At each serving table there are neat stacks of a complementary cookbooks containing all the days recipes – very cool, eh?

I start with vegetable alicha and ye misir wot – a simple Ethiopian vegetable stew and a very dry lentil dish, both served with dark brown injera. Even before venturing elsewhere I return for a second serve!

Outside, I score a nice long snag on a slice of white bread, topped with South American roast tomato salsa. Ethiopian zilzil and satay sauce round out the topping choices.

In the centre’s kitchen, I obtain a homely and hearty bowl of polenta, white bean stew, basic short pasta in tomato sauce and a single meatball.

Outside again, I enjoy herb paste pizza that emanates from the wood-fired oven –  basic thin flat bread smeared with an oily, herby paste.

Seeing a range of drinks being dispensed in small cardboard cups that make the process look like mass medication, I jokingly ask if they have multicultural LSD before knocking back a couple of homemade lemonades.


Of the savoury dishes on hand, I miss only the rice paper rolls and tandoori chook.
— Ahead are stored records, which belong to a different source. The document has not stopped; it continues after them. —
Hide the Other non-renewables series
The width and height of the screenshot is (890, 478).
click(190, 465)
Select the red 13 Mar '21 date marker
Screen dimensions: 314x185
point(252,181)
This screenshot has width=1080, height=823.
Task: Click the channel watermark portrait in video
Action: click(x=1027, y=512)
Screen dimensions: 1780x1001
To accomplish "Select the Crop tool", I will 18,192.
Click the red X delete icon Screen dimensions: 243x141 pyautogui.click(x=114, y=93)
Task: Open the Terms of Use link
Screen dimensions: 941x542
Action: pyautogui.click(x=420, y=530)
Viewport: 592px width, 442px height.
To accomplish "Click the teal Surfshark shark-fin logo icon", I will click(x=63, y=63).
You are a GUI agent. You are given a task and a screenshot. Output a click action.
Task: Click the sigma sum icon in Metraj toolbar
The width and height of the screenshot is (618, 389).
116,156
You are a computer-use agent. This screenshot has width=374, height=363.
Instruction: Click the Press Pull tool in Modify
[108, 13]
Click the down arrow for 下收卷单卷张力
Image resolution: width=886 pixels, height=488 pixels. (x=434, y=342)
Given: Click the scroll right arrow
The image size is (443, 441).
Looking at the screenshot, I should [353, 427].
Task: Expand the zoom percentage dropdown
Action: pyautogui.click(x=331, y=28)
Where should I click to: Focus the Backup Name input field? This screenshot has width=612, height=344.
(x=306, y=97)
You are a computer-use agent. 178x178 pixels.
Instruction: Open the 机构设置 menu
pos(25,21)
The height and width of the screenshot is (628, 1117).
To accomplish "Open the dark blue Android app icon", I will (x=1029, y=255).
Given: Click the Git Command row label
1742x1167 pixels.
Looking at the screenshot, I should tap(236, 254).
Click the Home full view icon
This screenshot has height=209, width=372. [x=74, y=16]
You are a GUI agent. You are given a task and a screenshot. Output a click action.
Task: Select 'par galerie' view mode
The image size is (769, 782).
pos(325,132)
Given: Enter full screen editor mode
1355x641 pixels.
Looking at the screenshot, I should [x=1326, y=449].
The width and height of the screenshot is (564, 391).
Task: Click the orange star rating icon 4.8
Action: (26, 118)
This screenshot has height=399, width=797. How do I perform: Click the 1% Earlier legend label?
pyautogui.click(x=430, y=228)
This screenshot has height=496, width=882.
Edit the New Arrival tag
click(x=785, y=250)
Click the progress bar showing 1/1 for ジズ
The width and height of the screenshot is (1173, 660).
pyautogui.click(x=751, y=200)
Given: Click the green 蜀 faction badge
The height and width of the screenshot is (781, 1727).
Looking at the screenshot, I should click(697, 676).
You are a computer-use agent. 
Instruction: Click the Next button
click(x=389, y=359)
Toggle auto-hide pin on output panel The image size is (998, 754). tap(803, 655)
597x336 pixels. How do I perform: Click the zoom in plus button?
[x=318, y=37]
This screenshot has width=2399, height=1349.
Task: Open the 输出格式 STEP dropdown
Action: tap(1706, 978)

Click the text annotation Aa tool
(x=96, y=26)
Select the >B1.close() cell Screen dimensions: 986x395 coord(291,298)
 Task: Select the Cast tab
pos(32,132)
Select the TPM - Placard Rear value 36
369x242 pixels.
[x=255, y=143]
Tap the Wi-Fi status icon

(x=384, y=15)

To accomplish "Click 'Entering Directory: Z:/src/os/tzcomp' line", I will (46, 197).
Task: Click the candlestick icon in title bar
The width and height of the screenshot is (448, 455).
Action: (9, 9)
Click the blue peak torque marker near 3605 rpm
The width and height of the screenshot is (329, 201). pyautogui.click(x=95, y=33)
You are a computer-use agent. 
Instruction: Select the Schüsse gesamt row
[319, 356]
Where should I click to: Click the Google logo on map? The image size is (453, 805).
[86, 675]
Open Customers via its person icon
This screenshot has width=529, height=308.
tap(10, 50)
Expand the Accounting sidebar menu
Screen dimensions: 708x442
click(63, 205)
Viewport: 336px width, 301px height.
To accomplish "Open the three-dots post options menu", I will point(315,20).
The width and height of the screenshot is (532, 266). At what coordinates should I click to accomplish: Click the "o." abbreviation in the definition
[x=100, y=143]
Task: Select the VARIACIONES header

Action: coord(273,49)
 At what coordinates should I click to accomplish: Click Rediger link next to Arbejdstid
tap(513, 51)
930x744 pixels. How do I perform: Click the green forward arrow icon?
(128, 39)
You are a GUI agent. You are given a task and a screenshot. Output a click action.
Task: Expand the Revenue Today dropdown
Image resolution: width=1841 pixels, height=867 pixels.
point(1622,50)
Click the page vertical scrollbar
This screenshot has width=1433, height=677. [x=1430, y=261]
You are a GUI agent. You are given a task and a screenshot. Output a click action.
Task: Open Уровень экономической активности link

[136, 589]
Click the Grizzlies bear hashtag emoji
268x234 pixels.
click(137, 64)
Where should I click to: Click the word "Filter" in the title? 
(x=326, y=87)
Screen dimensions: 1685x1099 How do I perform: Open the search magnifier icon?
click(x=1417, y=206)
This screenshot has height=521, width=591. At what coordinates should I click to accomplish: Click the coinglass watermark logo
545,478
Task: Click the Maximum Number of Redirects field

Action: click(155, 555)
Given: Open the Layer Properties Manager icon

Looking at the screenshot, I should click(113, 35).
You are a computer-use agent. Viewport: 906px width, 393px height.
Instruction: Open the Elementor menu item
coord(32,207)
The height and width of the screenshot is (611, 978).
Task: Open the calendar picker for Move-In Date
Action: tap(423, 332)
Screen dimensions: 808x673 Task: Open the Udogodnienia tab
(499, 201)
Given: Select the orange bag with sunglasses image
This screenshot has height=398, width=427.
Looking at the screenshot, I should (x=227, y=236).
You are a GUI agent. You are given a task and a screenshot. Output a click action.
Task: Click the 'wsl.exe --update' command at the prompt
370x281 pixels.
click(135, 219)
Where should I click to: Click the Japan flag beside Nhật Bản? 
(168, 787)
There are queues for both.

I pass by the lemonade scones and head for the Filipino buco pandan, a slithery, sexy, extremely green mix of grass jelly, condensed milk, cream, coconut, tapioca pearls and more.

The speechifying is kept to a minimum and every soul in the pace is having a fine old time as Ray Pereira gets a willing group of volunteers together for an African drumming session.

I believe this is the second Harmony Feast to be held at the centre, and I’ll be sure to make a point of attending the third.